Showing posts with label Seiryu. Show all posts
Showing posts with label Seiryu. Show all posts

Friday, October 19, 2012

No Longer Stumped

Back in July I had a couple trees cut down but I wasn’t able to have the stump of my peach tree professionally ground because the machines were too big to fit within the confines of the brick that makes up the raised bed.  So I have been slowing digging it out by means of my own two hands.  Or, rather, by means of my own sore arms, an aching back and two wobbly legs. 

The peach tree gave us privacy but not peaches.  It was time for it to go.
As I mentioned in my last post (in which I whined at length about the lingering heat) it’s been really hot here for a long time.  Swinging a 5-pound mattock is hard work even in perfect weather.  When it’s a hundred degrees it just feels like punishment.  So I tackled the removal of the stump in small doses.  Sometimes I’d get out there during my lunch hour and swing an ax or pry with a shovel for 20 minutes and then retire.  When I managed to get out there early on a weekend morning I was able to work long enough to make blisters on my hands in pleasing shades of red and yellow.  But most of the time I would just go out there and stare at it, hatefully, so that it knew it was no longer welcome.

While I worked, I filled a 5-gallon bucket with the mashed up pieces of wood.  I lost track of how many times I emptied that bucket but it was more than I would ever have imagined.  When you start digging up stumps and roots you realize that a tree cut off at ground level is just like an iceberg or a character in a John Hughes film.  The substance below the surface dwarfs what you see initially.
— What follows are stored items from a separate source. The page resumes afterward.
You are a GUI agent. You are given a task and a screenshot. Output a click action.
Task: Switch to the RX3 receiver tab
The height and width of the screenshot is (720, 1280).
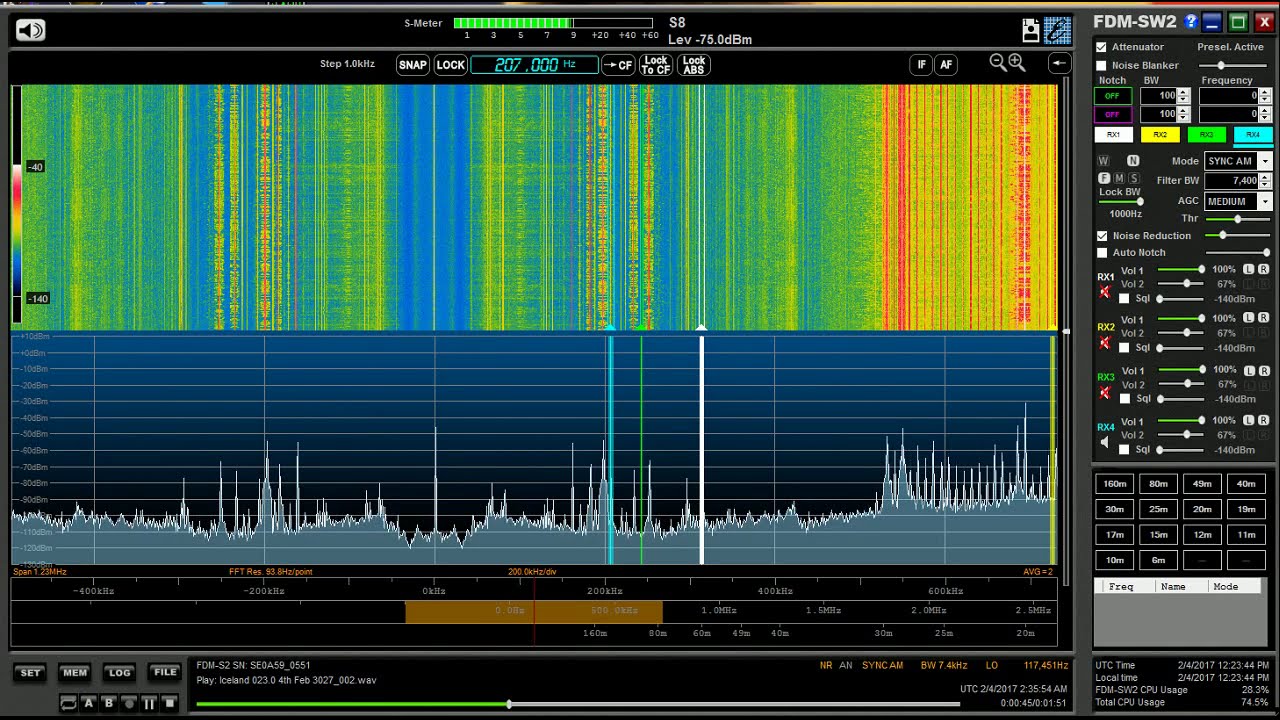[x=1206, y=135]
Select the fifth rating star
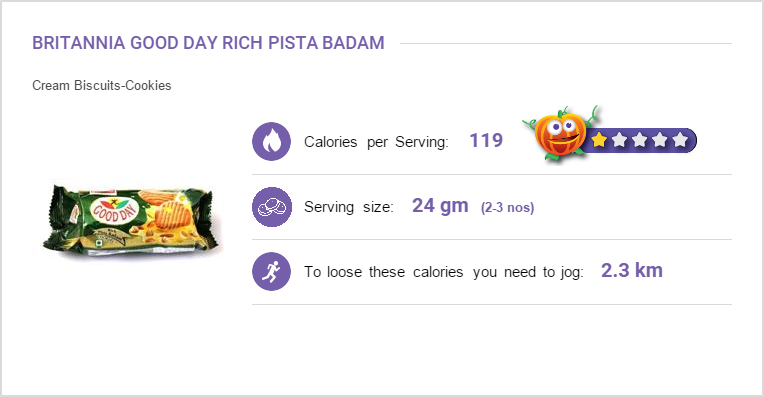The image size is (764, 397). [x=680, y=140]
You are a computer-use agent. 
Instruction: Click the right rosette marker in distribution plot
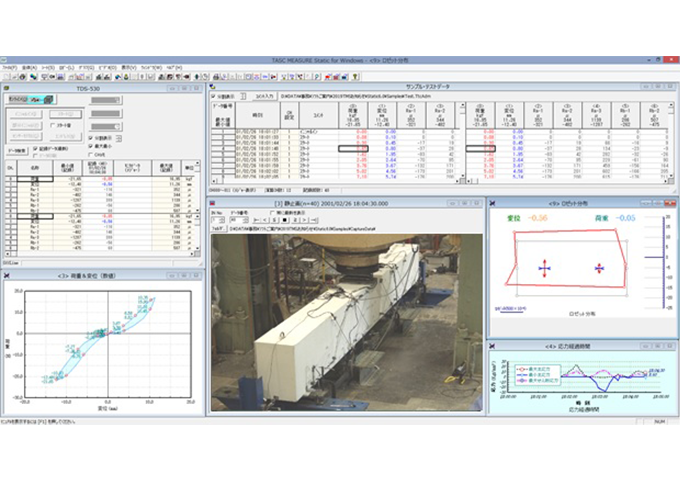click(x=598, y=267)
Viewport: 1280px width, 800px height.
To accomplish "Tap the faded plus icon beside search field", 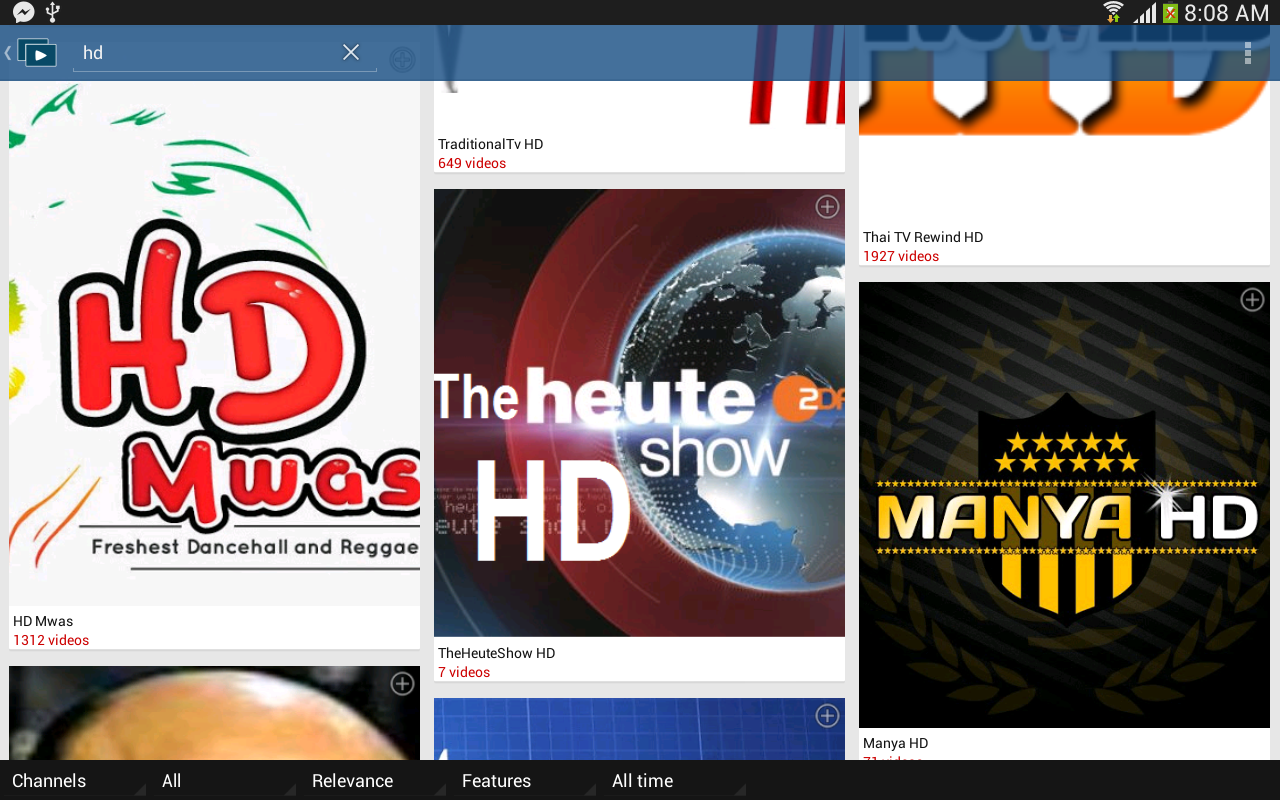I will [402, 60].
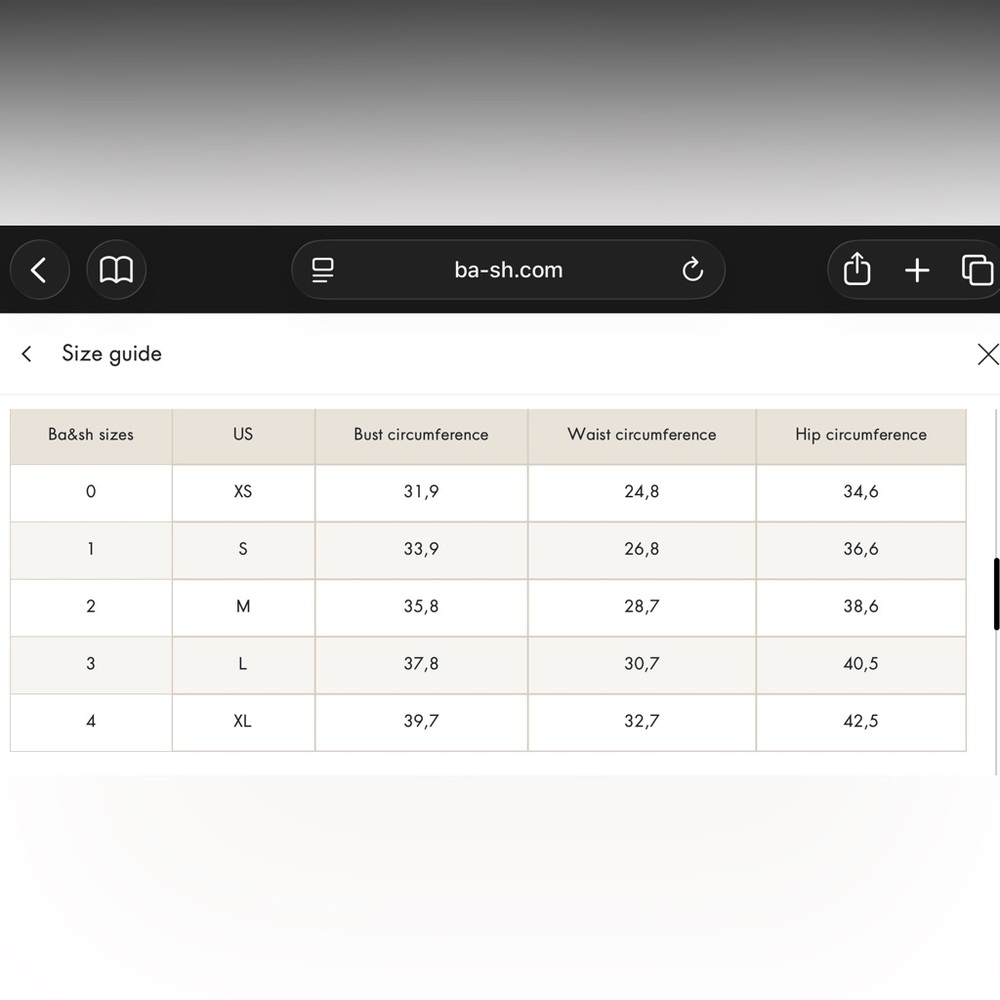The image size is (1000, 1000).
Task: Go back from the Size guide
Action: [x=27, y=354]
I originally thought that this was a beautiful piece of wood cut from the top of the stump of the peach tree.
Now I know it was just the tip of the peach tree iceberg.
But since I last wrote, we have had a few days that weren’t punishingly hot and I’ve been able to expand the amount of time I was willing to work on my one-man chain gang.  And I finally finished about a week ago.  Of course, I use the term "finished" loosely.  There's still some wood buried deep down but, honestly, I didn't care anymore.  I think I removed enough that it won't be a real issue even when the wood starts to rot and the earth settles in around it.   

One of the greatest gardening joys is day-dreaming about what you want to plant when you have a clean slate.  This is especially true when space is limited and your garden plot is not resting upon a supernatural Etch-a-Sketch that can be shaken whenever things go awry or boredom with the status quo takes over.  Such has been my joy for the last two months.

This was my day-dreamer's checklist of requirements for whatever I would plant in place of the peach tree:
  • Had to take partial to full sun.
  • Had to be big enough to provide screening from the neighbor's windows.
  • Couldn't be so big that it impeded the nearby path.
  • Needed to be a good transition from the full sun part of the yard to mostly shade part of my yard.
  • I wanted it to look clean and be low-maintenance.
I considered an apple tree but decided against it because I didn’t want to deal with protecting it from worms or moths or whatever pests might attack it -- not low maintenance.  I considered planting an orange tree that I have had in a pot for several years but decided against it because I like it where it is -- besides, I thought it might get too big without constant pruning.  I considered a chaste tree and even bought one but it failed to meet the screening criteria.  I also considered a clumping bamboo called ‘Alphonse Karr’ but decided against it because even clumping bamboos should be watched carefully when planted in the ground. 

Chaste Tree bloom - in October!

I finally decided that I would, once again, ignore the advice of the experts and plant yet another Japanese maple in a full-sun location because I like them more than any other tree or plant.  And it didn’t hurt that the garden center was running a 20% off sale on all “fall color trees”.  I went with a 15-gallon Acer palmatum var. dissectum ‘Seiryu’.  It’s a fairly common tree but with uncommon characteristics.  The phrase you’ll hear about it most often is that it’s “the only upright growing green dissectum.”  Translated, that means it’s the only green Japanese maple that looks like the archetypal tree and still has these really cool lacy leaves. 

Seiryu leaves.
It seems like every project leads to another project.  When I removed the
previousplants from this bed it highlighted the fact that the brickwork
needs some serious attention.

I am hoping to give myself and my neighbors some privacy by blocking the view of their windows.

I under-planted the tree with 10 clumps of Japanese Blood Grass (Imperata cylindrica Rubra).  I don’t think it will take too long for it to take over the entire bed.  Perhaps a year or two.  I could have purchased more, but at $6 bucks each, it would have cost a pretty penny to fill in the entire bed.  Besides, Japanese Blood Grass spreads fairly quickly and it can be divided easily. 


Now I suppose I should work on that dead patch of lawn where the mulberry tree once grew.